Text provided =>
◇ ◇ ◇ ◇ ◇

Harris County, Texas – Two of Judge Lina Hidalgo’s staffers were indicted this week after prosecutors expanded the investigation into an $11 million ‘vaccine outreach contract’ awarded to one of the judge’s political cronies.
Texas Rangers last month raided the office of Harris County Judge Lina Hidalgo and executed a search warrant related to an $11 million ‘vaccine outreach contract’ awarded to one of the judge’s friends.
Recall, radical far-left judge Lina Hidalgo was one of the most aggressive Covid tyrants in Texas during the pandemic.
While she was threatening to jail and fine people for violating her Covid rules, she was secretly trying to award one of her political cronies an $11 million ‘vaccine outreach’ contract.
Hidalgo panicked and canceled the $11 million vaccine contract after questions were raised that it was with a one-person firm with no experience.
Two of Hidalgo’s staffers were indicted this week after Texas Rangers obtained a new search warrant and requested the Google accounts of Lina Hidalgo and 6 of her senior staffers.
Hidalgo lashed out at county prosecutors during an interview with ABC 13, calling the charges ‘partisan politics.’
“At best, this is going forward with a fundamental misunderstanding of the facts and at worst, it is the weaponization of the criminal justice system for political purposes so I’m not going to play into that,” Hidalgo whined to ABC13 on Wednesday. “My staffers are hardworking people. They work day and night for the people of Harris County and we’ve got work to do, like this catalytic converter issue or like childhood education, homelessness, huge wins.”
ABC 13 reported:
In her first on-camera comments about the indictment of two current and one former staffer, Harris County Judge Lina Hidalgo attacked county prosecutors for weaponizing the system with a “flimsy” case.
Alex Triantaphyllis, who is Hidalgo’s current chief of staff but was her deputy chief of staff at the time the allegations took place; Aaron Dunn, then a senior advisor for public safety and emergency management at the county; and Wallis Nader, who is Hidalgo’s deputy policy director, were indicted Monday. Each one of them was indicted on one count of misuse of official information and one count of tampering with a government record.
Investigators allege Triantaphyllis, Dunn and Nader steered a nearly $11 million COVID-19 vaccine outreach contract to a small Houston-based firm and shared proposal documents with the company before they were made public.

◇ ◇ ◇ ◇ ◇

[Recorded data]
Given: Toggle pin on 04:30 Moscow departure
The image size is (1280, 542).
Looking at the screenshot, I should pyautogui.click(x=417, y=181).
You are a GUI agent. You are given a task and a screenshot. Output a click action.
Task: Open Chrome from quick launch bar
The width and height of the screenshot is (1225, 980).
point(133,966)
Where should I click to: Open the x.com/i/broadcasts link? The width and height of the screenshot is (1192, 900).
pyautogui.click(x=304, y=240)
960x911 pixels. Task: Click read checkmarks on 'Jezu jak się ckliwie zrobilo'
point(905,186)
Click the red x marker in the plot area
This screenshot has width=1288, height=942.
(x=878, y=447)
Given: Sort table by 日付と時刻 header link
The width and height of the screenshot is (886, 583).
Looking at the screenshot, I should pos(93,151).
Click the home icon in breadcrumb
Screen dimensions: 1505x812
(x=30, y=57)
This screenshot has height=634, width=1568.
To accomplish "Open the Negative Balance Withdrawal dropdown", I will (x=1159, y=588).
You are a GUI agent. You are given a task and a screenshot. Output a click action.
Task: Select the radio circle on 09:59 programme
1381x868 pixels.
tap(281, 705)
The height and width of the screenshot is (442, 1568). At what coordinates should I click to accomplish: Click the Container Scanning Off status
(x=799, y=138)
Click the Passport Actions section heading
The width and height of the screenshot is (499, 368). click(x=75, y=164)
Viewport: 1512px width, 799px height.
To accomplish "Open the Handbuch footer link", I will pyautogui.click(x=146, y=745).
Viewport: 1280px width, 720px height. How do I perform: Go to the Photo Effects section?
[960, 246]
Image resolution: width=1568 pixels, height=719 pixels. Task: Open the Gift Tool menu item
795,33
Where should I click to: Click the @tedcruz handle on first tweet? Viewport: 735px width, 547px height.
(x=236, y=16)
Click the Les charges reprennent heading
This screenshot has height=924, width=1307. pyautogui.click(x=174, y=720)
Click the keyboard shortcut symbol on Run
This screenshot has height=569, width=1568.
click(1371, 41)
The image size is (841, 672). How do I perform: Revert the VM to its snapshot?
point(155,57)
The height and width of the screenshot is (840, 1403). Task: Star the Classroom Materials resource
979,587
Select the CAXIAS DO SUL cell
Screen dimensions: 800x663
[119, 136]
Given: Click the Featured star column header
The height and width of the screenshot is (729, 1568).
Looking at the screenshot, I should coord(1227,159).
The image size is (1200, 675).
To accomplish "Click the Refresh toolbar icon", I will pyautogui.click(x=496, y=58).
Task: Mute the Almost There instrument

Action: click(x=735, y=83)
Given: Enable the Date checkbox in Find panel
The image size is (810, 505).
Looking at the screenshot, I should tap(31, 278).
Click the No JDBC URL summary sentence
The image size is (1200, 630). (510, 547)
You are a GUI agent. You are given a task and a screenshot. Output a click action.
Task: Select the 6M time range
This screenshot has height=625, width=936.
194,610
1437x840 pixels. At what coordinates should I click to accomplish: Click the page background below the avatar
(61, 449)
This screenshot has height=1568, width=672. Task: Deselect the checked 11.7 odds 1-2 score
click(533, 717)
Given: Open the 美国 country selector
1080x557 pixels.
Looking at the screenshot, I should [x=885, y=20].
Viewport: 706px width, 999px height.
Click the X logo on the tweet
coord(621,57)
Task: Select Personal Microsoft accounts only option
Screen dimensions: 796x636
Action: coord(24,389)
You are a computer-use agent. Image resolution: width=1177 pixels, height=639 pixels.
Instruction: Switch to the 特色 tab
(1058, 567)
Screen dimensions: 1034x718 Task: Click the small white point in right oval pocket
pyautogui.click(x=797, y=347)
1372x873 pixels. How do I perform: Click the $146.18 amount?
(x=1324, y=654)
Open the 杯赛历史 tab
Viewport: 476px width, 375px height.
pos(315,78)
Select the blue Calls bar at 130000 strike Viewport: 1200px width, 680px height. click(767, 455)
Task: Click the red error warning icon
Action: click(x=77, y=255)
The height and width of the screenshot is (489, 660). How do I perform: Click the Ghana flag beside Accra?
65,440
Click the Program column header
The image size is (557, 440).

◇ ◇ ◇ ◇ ◇

Task details =>
Answer these questions from the article about the Harris County indictments:
1. Besides Lina Hidalgo's own Google account, how many of her senior staffers' accounts did the Texas Rangers request?
2. What position does Wallis Nader hold?
3. What two counts was each indicted person charged with?
Rely only on the article about the Harris County indictments.

Solution for this task =>
1. Six.
2. Hidalgo's deputy policy director.
3. One count of misuse of official information and one count of tampering with a government record.